Question 6. In a development plan of a city, a contractor has taken a contract to construct certain houses for which he needs building materials like stones, sand etc. There are three firms A, B, C that can ripply him these materials. At one time these firms A, B, C supplied him 40, 35 and 25 truck loads of stones and 10, 5 and 8 truck loads of sand respectively.
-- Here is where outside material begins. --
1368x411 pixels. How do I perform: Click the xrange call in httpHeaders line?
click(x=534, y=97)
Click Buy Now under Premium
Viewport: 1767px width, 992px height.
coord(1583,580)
If the cost of one truck load of one and sand is Rs 1200 and Rs 500 respectively, then find the total amount paid by the contractor each of these firms A, B, C respectively.
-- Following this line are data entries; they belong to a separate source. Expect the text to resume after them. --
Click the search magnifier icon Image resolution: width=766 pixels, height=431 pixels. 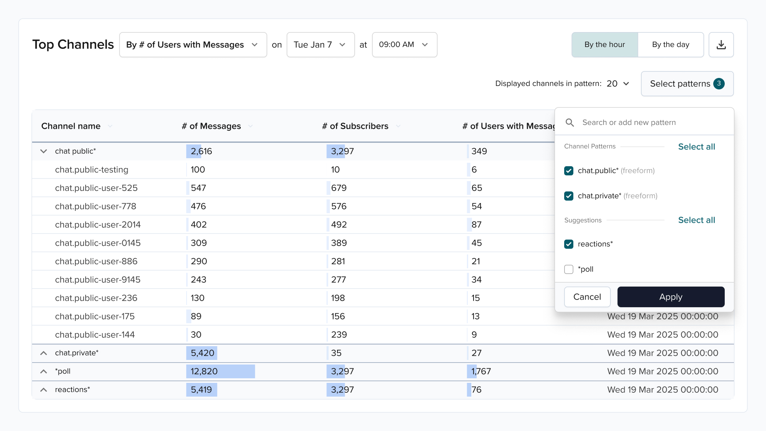click(x=570, y=122)
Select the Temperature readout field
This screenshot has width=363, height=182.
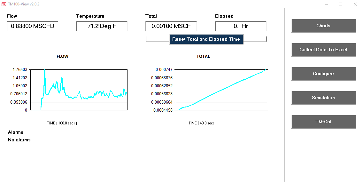point(102,26)
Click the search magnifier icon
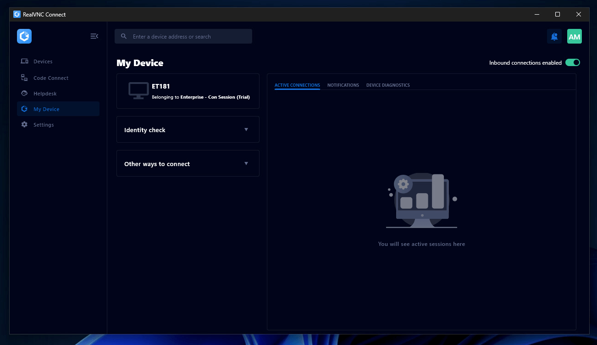This screenshot has width=597, height=345. coord(124,37)
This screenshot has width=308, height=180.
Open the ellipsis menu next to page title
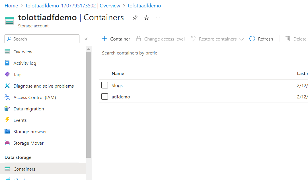[x=158, y=18]
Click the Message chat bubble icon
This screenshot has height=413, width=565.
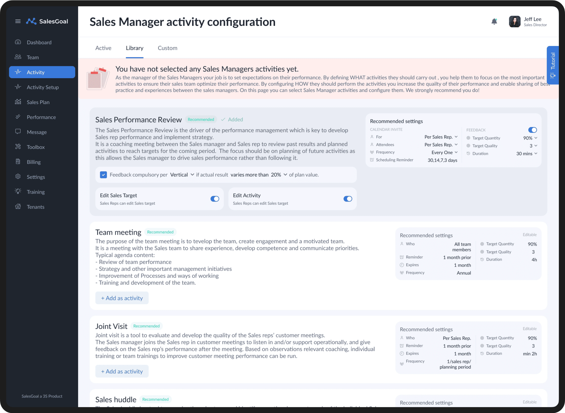tap(18, 132)
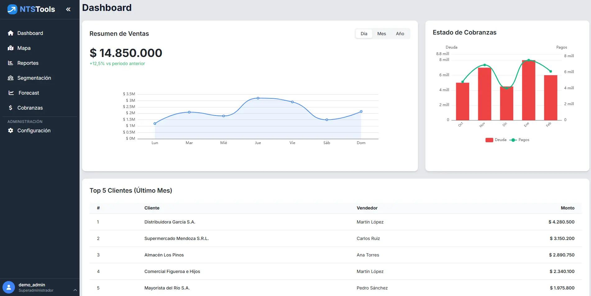Select the Dashboard home icon

pyautogui.click(x=11, y=33)
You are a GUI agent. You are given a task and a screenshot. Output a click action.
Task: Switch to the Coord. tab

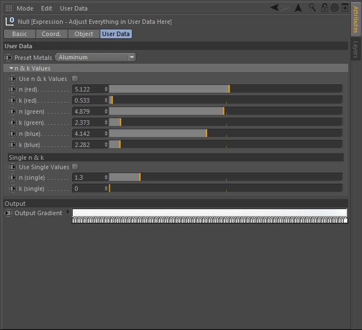(x=52, y=34)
Answer: We need to organize the quantities supplied by each firm and the cost per truck load into matrices.
The quantity matrix (Q) shows the truck loads of stones and sand supplied by each firm:

So, the quantity matrix Q is:
\[ Q = \begin{bmatrix} 40 & 10 \\ 35 & 5 \\ 25 & 8 \end{bmatrix}_{3 \times 2} \]
The cost matrix (C) represents the price per truck load for stones and sand:
\[ C = \begin{bmatrix} 1200 \\ 500 \end{bmatrix}_{2 \times 1} \]
To find the total amount paid to each firm, we multiply the quantity matrix Q by the cost matrix C.
Amount paid by contractor \( = QC \)
\[ = \begin{bmatrix} 40 & 10 \\ 35 & 5 \\ 25 & 8 \end{bmatrix} \begin{bmatrix} 1200 \\ 500 \end{bmatrix} \]
Now, we perform the matrix multiplication:
\[ = \begin{bmatrix} (40 \times 1200) + (10 \times 500) \\ (35 \times 1200) + (5 \times 500) \\ (25 \times 1200) + (8 \times 500) \end{bmatrix} \]
\[ = \begin{bmatrix} 48000 + 5000 \\ 42000 + 2500 \\ 30000 + 4000 \end{bmatrix} \]
\[ = \begin{bmatrix} 53000 \\ 44500 \\ 34000 \end{bmatrix} \]
Therefore, the contractor paid Rs 53,000 to firm A, Rs 44,500 to firm B, and Rs 34,000 to firm C. This matrix approach streamlines the calculation of costs from multiple suppliers.
In simple words: We make a list of how many trucks of stones and sand each company gave. Then, we make another list of how much one truck of stones and one truck of sand costs. Multiplying these lists helps us find out the total money paid to each company.

🎯 Exam Tip: Clearly define your quantity and cost matrices, paying attention to their dimensions. Ensure that the number of columns in the quantity matrix matches the number of rows in the cost matrix for valid multiplication.